The growing interests in craft-made, recycled, repurposed, and highly personalized items will give rise to new makers-markets. One such example is Brooklyn, New York’s Makers Guild, a 25,000 square-foot space which includes thirteen artisan shops, where products are being made and sold. This kind of feature could be a draw and becomes another way to engage the audience.

The repurposed mall must focus on becoming an “event space” rather than a collection of static brands. Temporary tenants, pop-ups, marketplaces and the like, must become an extension of social media and influencer marketing. In fact, the stores will begin to behave more like media than places to store stuff. This, as the distribution and fulfillment of goods will depend more and more on the internet, regardless of where products are “sold.”

The Developer’s New Roles

Every mall developer will be forced to create incubators for new entrepreneurs to test products, concepts and service offerings. This means Retail as a Service (RaaS) should become common fare. RaaS has become a third-party launch pad (think b8ta) for digital first retailers to expose their offerings. The duration of these newbies may be measured in weeks or months, and unlike some previous venues like FourPost at Mall of America, the mall will have to take an active role in helping these entrepreneurs gain traction on and offline. Some may go on to become longer-term tenants, some may not.

The truly smart mall owners and developers have another unique and benevolent role to play as we begin to emerge from our bunkers. It goes without saying that there will be small independent retailers that may not make it. Many will be long term Main Street merchants with unique offerings and a loyal following. One of the most profound and positive turn of events would be for the deep pocket developers to cast a life raft to some of these tried and true local retailers, by giving them a short-term rent-free reboot in the mall. It would be an investment that could pay huge dividends for both.

Such a gesture not only would create goodwill but would begin to replicate the kind of diverse tenant mix that the early malls and centers had before the major specialty retailers blew them out. It would be kind of a karmic silver lining, as well as a win-win for all.   

From Food Courts to Food Halls

Along with the possible demise of some small retailers as a result of the pandemic, is the likely loss of some of our best local restaurants. “So many restaurants will shutter, but the talent of their chefs and founders will continue,” predicts Forrester Research analyst Sucharita Kodali. “What you’ll see is (new) models"  

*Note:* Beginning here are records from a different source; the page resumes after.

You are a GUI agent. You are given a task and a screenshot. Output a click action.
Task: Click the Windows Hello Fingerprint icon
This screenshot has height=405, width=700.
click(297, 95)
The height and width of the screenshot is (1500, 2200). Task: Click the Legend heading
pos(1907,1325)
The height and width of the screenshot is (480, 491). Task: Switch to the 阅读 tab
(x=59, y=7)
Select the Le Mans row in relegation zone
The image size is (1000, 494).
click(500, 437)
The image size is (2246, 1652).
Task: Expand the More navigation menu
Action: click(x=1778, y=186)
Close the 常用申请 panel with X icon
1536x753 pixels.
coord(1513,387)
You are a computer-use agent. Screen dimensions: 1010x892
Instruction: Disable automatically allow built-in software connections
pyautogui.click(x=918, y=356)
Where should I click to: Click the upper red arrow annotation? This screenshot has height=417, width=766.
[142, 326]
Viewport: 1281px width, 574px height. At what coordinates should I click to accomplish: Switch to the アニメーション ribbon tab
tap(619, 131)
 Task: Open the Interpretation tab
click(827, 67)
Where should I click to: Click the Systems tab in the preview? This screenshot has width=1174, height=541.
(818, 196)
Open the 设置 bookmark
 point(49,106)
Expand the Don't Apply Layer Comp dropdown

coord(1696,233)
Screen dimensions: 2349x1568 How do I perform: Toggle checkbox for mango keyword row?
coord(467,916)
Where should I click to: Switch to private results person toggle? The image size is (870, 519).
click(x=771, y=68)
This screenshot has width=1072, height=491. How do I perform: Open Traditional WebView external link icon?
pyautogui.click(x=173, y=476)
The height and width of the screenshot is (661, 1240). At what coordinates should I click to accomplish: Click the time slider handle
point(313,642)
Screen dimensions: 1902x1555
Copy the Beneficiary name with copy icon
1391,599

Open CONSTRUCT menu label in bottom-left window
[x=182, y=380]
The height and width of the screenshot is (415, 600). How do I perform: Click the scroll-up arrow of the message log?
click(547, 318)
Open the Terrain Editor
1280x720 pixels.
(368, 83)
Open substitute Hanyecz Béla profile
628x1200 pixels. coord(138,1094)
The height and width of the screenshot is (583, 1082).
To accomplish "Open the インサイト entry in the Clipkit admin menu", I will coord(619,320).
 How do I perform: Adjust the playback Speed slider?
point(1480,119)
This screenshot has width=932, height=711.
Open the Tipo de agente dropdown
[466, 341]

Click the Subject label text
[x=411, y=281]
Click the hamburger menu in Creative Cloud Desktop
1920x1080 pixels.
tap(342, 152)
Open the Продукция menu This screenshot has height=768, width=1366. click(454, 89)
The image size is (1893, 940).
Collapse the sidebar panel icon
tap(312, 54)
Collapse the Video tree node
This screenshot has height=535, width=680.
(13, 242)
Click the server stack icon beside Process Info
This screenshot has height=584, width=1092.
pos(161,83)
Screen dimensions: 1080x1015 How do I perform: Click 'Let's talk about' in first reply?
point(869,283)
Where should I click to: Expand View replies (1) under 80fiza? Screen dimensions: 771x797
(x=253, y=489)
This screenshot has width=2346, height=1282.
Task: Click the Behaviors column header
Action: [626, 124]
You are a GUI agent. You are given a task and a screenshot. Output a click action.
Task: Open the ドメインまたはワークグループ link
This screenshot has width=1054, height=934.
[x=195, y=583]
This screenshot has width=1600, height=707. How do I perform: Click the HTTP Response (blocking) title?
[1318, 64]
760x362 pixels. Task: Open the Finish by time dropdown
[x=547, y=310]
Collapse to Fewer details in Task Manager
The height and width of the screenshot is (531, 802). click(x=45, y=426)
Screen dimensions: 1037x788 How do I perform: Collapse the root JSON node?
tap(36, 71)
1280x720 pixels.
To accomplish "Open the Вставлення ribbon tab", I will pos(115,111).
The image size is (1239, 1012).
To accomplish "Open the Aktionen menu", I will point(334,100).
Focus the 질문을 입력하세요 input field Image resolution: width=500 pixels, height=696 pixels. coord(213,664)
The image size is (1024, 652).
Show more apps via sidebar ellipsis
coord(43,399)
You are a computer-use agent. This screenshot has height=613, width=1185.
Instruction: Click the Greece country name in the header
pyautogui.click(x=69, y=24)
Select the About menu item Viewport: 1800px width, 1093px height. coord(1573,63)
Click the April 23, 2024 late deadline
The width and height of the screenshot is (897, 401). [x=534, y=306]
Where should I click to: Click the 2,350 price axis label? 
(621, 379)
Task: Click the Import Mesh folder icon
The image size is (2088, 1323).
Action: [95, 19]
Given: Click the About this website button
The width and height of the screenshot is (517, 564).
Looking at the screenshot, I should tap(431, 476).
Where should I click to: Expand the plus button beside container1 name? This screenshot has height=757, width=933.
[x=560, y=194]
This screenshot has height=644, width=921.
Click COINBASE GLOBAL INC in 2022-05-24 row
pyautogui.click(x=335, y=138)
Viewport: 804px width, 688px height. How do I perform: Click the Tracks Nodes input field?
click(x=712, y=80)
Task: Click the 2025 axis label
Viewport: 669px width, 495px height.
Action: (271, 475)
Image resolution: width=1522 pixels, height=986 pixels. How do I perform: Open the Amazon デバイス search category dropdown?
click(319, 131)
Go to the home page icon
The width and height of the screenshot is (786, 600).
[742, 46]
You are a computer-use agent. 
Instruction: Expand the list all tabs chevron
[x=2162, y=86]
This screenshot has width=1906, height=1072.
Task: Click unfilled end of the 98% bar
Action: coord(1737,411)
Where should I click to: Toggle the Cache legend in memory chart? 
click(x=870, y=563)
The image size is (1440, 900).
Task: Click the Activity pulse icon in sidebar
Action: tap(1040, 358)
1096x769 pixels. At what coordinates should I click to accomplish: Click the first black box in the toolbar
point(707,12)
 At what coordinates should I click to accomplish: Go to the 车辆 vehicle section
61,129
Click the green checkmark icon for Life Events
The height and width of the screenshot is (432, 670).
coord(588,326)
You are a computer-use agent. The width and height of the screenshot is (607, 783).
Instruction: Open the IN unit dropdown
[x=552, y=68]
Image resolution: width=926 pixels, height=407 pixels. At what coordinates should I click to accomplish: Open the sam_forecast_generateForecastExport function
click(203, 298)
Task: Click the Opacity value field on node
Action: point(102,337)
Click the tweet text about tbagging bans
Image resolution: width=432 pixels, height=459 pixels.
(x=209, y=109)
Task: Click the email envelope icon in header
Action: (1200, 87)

The hunger for great food, along with “socialization-lite” might be fulfilled in large common areas. I could envision new-wave food halls featuring rotating star chefs doing fixed-price, reservation only dinners. Local chefs featured in grand mall open spaces, seems to pare well with social distancing and culinary showcasing. This too would be an ideal way for popular restaurant brands to live beyond the walls of their old digs and provide a new platform and income stream.

Amazon at the Mall?

It has been rumored for some time that Amazon is planning another retail blitz in the grocery category. An article this week in S&P Global Market Intelligence gave us a hint of the scale of the undertaking, along with Amazon’s fortuitous timing on the venture. A longtime adviser to the food industry named Bill Bishop of Brick Meets Click, cited an anonymous REIT board member who reported that “Amazon had agreements-in-principle for "’dozens and dozens’" of leases with the unnamed REIT.” This is allowing them to capitalize on many distressed properties. While the REIT in question is reported to have both strip centers and regional malls, the more likely location for the anticipated 35,000 square foot, heavily automated “click and collect” stores will be the ends of strip centers or vacated boxes.

Beyond Amazon’s new grocery concept, at some point we might expect them to “test” a new solution to their expensive, and cumbersome “last mile” problem. Turning a vacated mall anchor into a satellite distribution center could become a good “home base” for autonomous neighborhood delivery vehicles to get refilled and recharged. It would also limit the distance for drone delivery dispatch and package drop. Could happen.